De nuevo, Valledupar realiza su tradicional Feria Ganadera, esta vez en su versión Trigésima Cuarta. Este importante evento, el más destacado de nuestra economía regional, sirve para promocionar y mostrar lo mejor de nuestra ganadería y también para conocer y comparar los avances y las nuevas tecnologías disponibles para este subsector.
Y es que la ganadería tiene una gran significación en la historia del Valle de Upar; es, en el fondo, la razón de ser de su ubicación geográfica, cuando la Corona Española decide estimular en estas tierras la cría de ganado vacuno, aprovechando sus anchos y fértiles valles y sus ríos caudalosos, tributarios del Río Cesar, y del Gran Río de la Magdalena.

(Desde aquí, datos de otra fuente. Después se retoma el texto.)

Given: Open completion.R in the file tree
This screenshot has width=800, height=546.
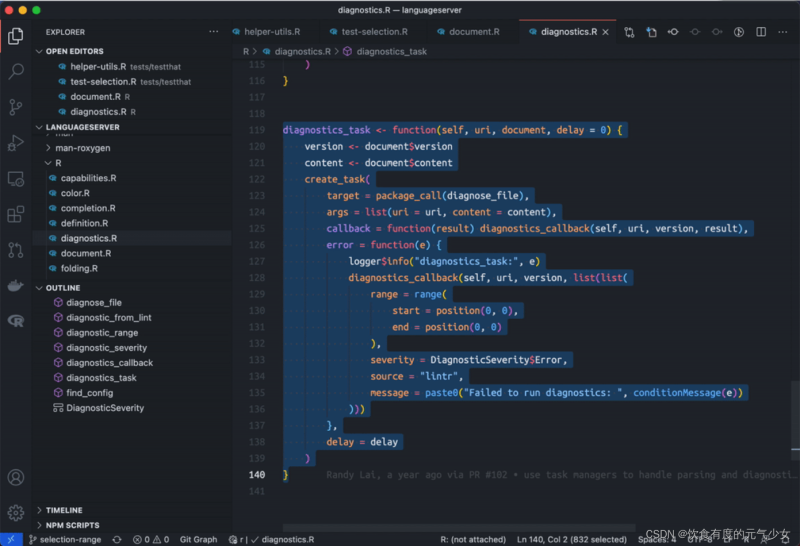Looking at the screenshot, I should coord(88,208).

Recordemos que ha sido la cría de ganado la principal actividad económica de nuestros ancestros, de nuestros abuelos y bisabuelos, en torno a la cual se desarrolló nuestra economía, en los siglos XVII y XIX, con mayor intensidad y éxito que la misma agricultura.
Está comprobado que nuestras tierras tienen una gran vocación para la ganadería, así lo demuestran diversos estudios de historiadores y economistas; son aptas para la misma y sólo requieren una visión de futuro y una administración gerencial, para lograr, como ha sucedido en los últimos años, cada vez mejores rendimientos y ganancias para los ganaderos, y los sectores vinculados a la misma.
Muchas cosas han cambiado desde las grandes haciendas de la época colonial, en torno a las cuales giraba la economía semifeudal de entonces, a la moderna ganadería de hoy, apoyada en la ingeniería genética, el mejoramiento de razas y un mejor uso de los suelos y todos los insumos que requiere esta noble labor.
Los gremios ganaderos y agrícolas de la región, al igual que la Corporación de Ferias y Exposiciones de Valledupar han realizado una destacada gestión para lograr la participación de las mejores ganaderías del país, procedentes de distintos departamentos.